Random polygons generation

Documentation section: Random polygons generation.

You can generate equilateral random walks, random loops and structures composed of them: lassos and handcuffs. Loop generation in these functions is based on Jason Cantarellas work. To generate such structures type:

>>generate_walk(30, 100)           # 100 walks of length 30
>>generate_loop(27, 100)           # 100 loops of length 27
>>generate_lasso(12, 8, 100)       # 100 lassos with loop length of 12 and tail length of 8
>>generate_handcuff([4,7], 5, 100) # 100 handcuffs with loops of length 4 and 7 and tail length of 5
>>generate_link([4,7], 2, 100)     # 100 loop pairs of length 4 and 7 and distance between their geometric centers of 2

Visualization

Documentation section: Visualization.

You can see your structure using VMD or Python’s matplotlib.

If you want to view a .xyz structure in VMD, use the function:

>>xyz2vmd('file.xyz')

it converts a .xyz file into a .pdb structure file and a .psf topology file. To open your structure in vmd, type in terminal:

>>vmd file.pdb -psf file.psf

If you want to view a structure (using matplotlib) in any of the supported formats, type:

>>plot_graph(structure)

Finding loops, theta-curves and handcuffs in structure

Examples: topoly_tutorial/import_and_find.py.

Documentation section Finding loops, theta-curves and handcuffs in structure.

If you want to find loops, theta-curves or handcuffs in your structure, type one of these functions:

>>find_loops(structure)
>>find_thetas(structure)
>>find_handcuffs(structure)

To find the corresponding topology please set the output_type parameter that selects the output type: python list, .xyz file or generator.

Matrix functions

Examples: topoly_tutorial/matrices.py.

Documentation section Knot map manipulating functions.

Matrix functions gives you more control over matrices created by gln or invariant methods.

plot_matrix prints a map after passing a matrix created by gln or one of the invariant functions (conway, homfly, etc.). It has more plotting parameters than the invariant functions giving you more control over the generated output.

  • find_spots(matrix) – finds geometrical centers of each identified topology field.
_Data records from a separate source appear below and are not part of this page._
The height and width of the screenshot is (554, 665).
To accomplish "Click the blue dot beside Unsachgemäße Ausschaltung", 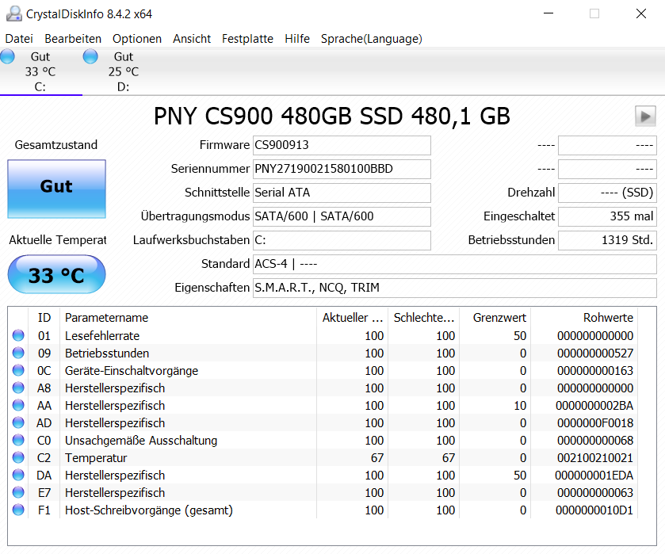I will (x=17, y=440).
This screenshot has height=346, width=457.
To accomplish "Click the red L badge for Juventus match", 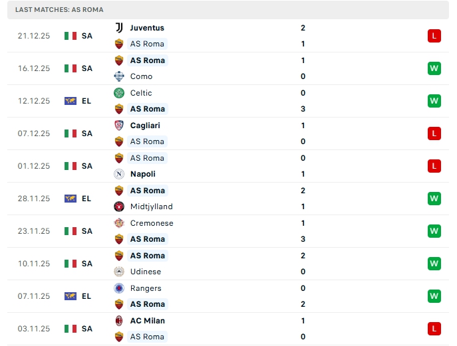I will point(434,36).
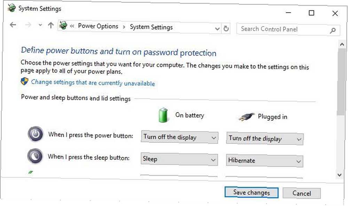The image size is (348, 206).
Task: Open the address bar history dropdown
Action: [217, 29]
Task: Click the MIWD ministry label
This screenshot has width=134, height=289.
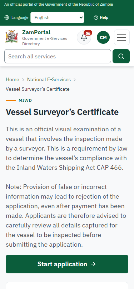Action: pos(25,100)
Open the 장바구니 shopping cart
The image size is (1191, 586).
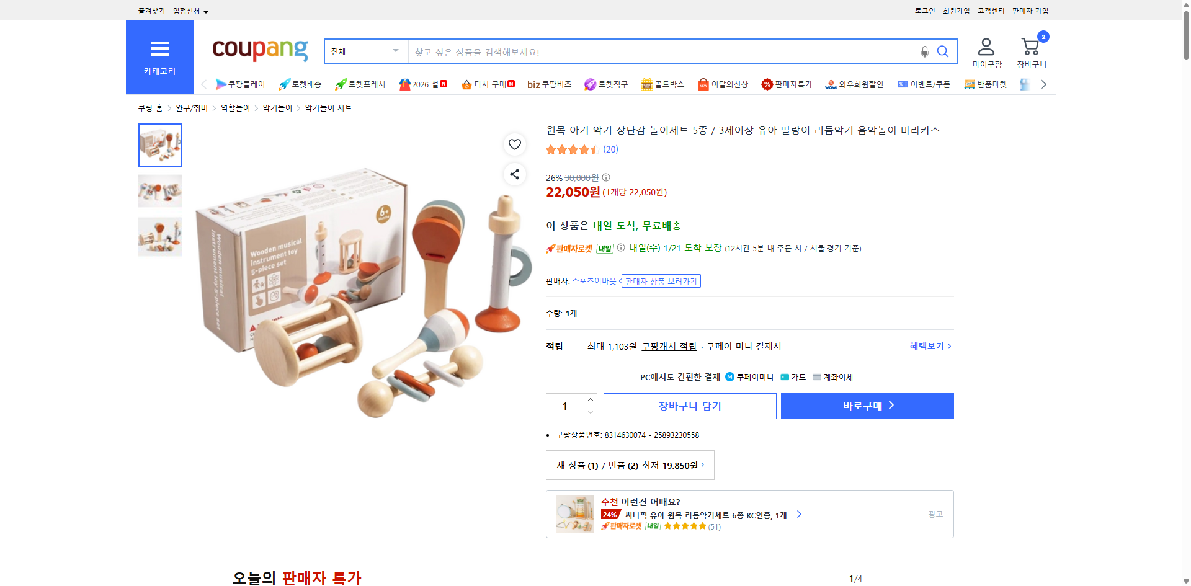1030,50
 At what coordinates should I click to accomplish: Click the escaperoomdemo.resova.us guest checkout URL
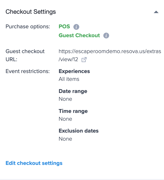click(110, 55)
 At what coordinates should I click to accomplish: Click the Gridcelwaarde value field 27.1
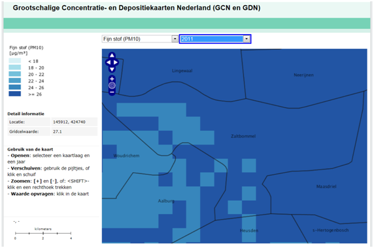click(x=75, y=132)
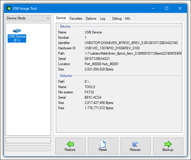Minimize the USB Image Tool window
This screenshot has width=191, height=160.
pos(153,9)
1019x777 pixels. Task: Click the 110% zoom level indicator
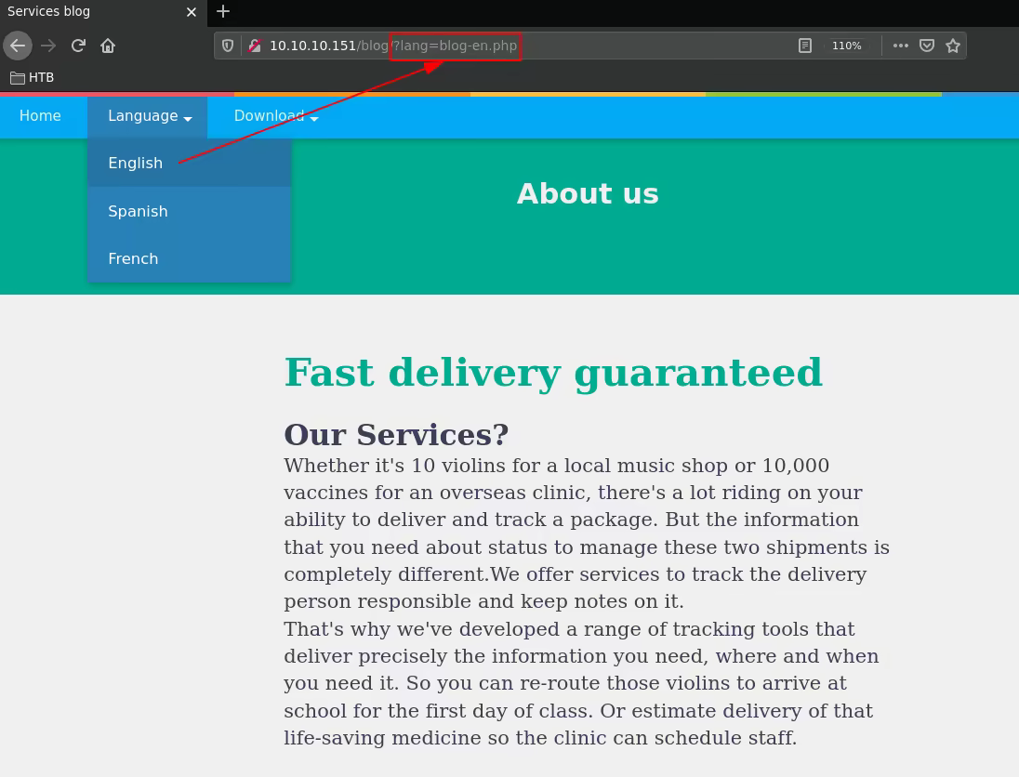pyautogui.click(x=846, y=46)
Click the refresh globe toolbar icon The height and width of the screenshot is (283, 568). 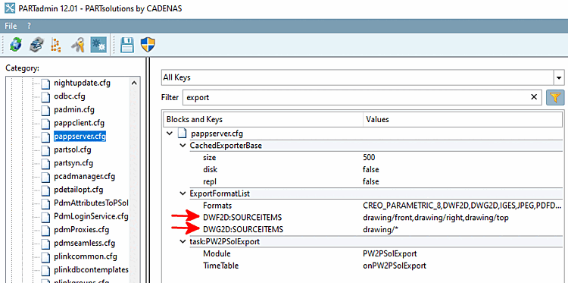(15, 45)
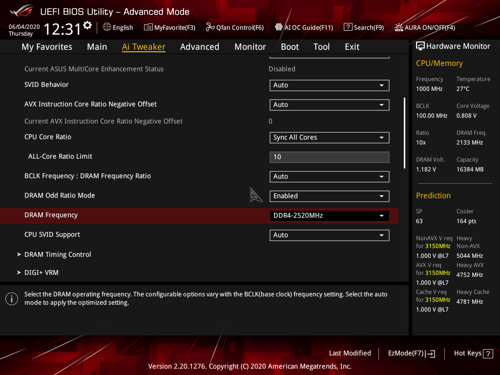
Task: Open the CPU Core Ratio dropdown
Action: click(329, 137)
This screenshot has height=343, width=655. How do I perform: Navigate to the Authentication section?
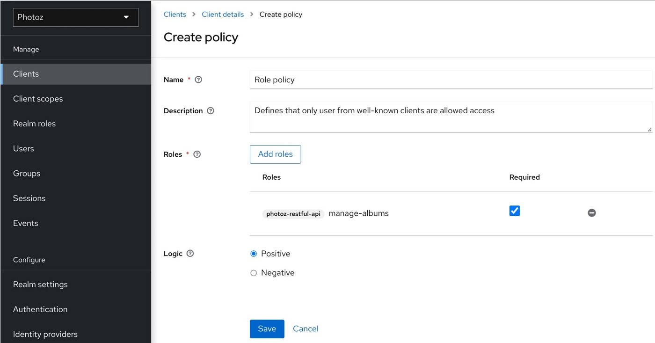tap(40, 309)
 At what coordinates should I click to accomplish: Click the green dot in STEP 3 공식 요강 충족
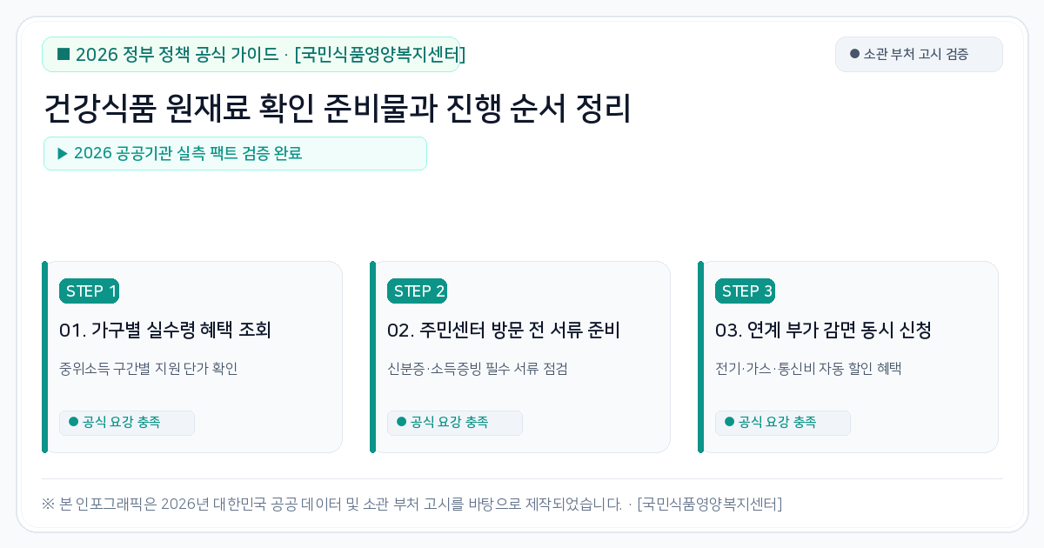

  • plot_matrix(matrix) – plots map basing on given matrix. It has more plotting parameters than invariant calculating functions, giving you more control over the generated output.

  • translate_matrix(matrix) – changes format of a given matrix (to dictionary or list of lists)

Data manipulation

Documentation section: Data manipulation.

There are three more functions:

Examples of find_matching usage

If you have invariant a (i.e. Yamada) polynomial coefficients string use find_matching to identify the topology type:

>>find_matching('1 1 1 1 1 1 1 1 1', 'Yamada')
'2^2_1'

You can also check more complicated inputs which can be outputs of some Topoly functions – i.e. dictionary of polynomial probabilities:

>>find_matching({'1 -1 1': 0.8, '1 -3 1': 0.2}, 'Alexander')
{'3_1': 0.8, '4_1': 0.2}

or dictionary of polynomial probabilities for each subchain:

>>find_matching({(0, 100): {'1 -1 1': 0.8, '1 -3 1': 0.2}, (50, 100): {'1 -1 1': 0.3, '1': 0.7}}, 'Alexander')
{(0, 100): {'3_1': 0.8, '4_1': 0.2}, (50, 100): {'3_1': 0.3, '0_1': 0.7}}